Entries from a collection

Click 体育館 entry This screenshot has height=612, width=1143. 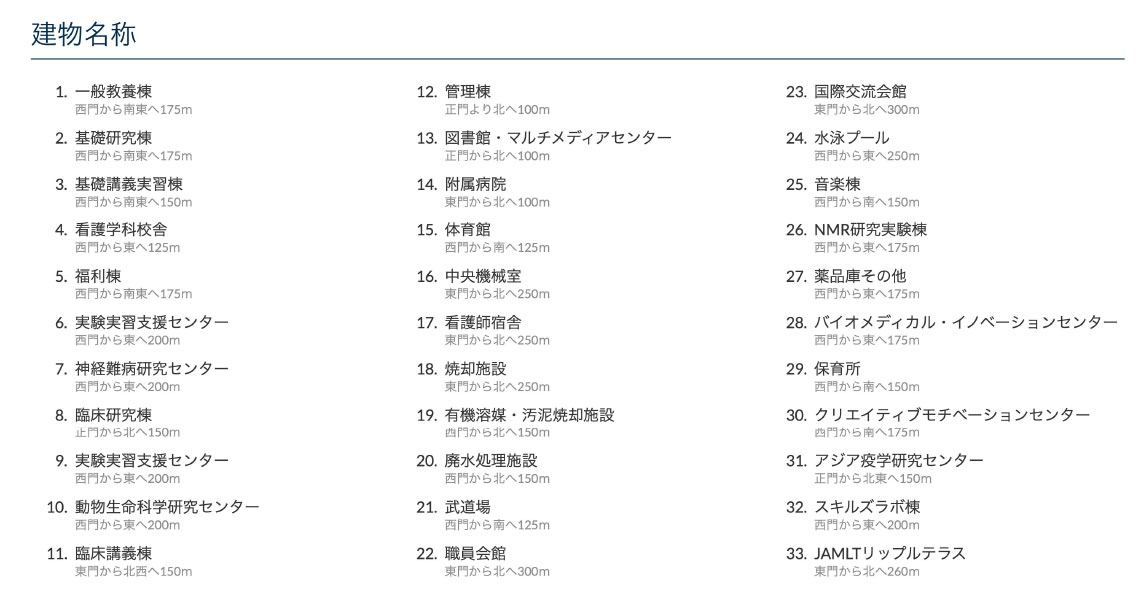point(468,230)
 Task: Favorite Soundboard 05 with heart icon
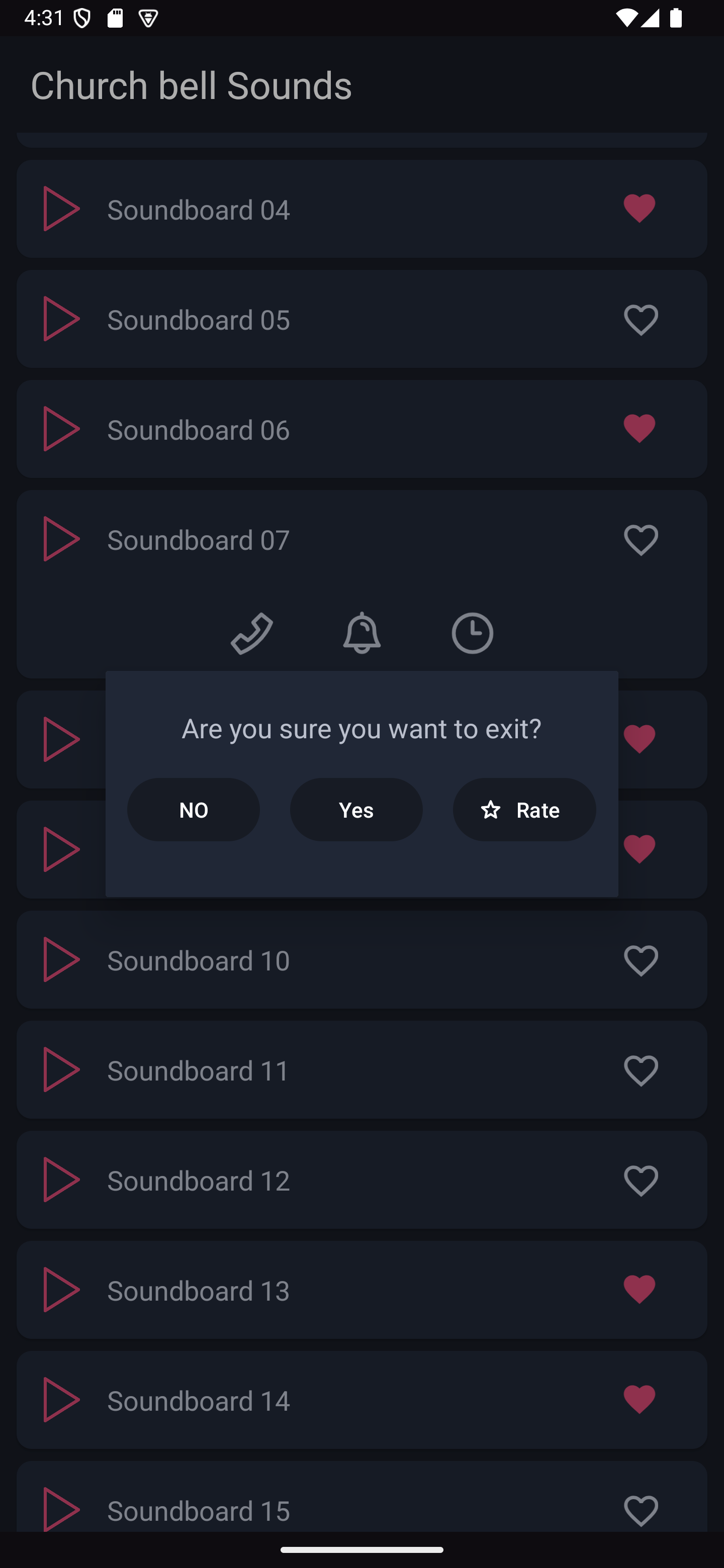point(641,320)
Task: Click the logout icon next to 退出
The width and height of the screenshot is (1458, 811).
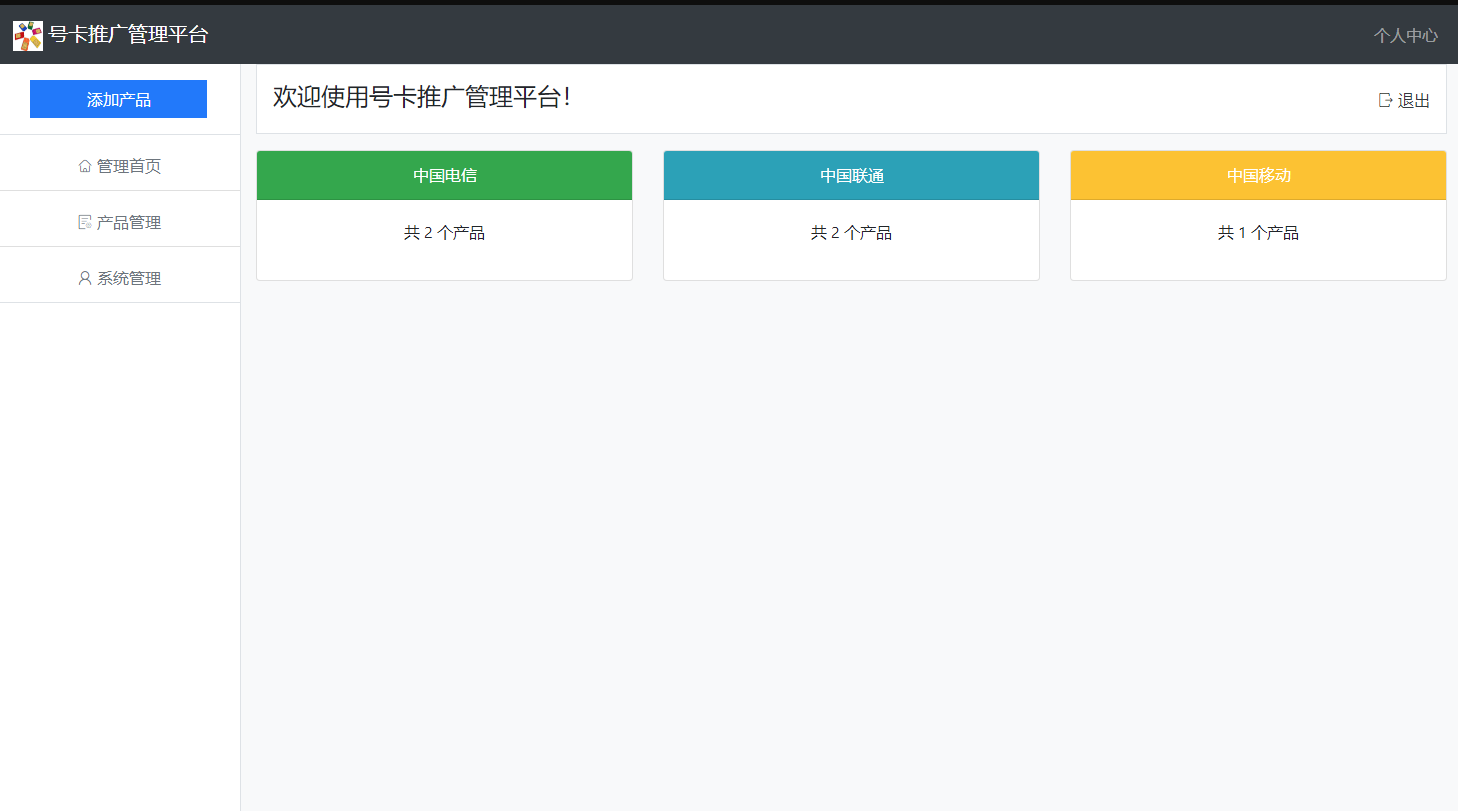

Problem statement
Copy the entries above without any changes, starting at the line that contains "Task: Click the logout icon next to 退出" and running through the end of the entries. Include that first line, and leave out the pictures.

Solution to this exercise
Task: Click the logout icon next to 退出
The width and height of the screenshot is (1458, 811).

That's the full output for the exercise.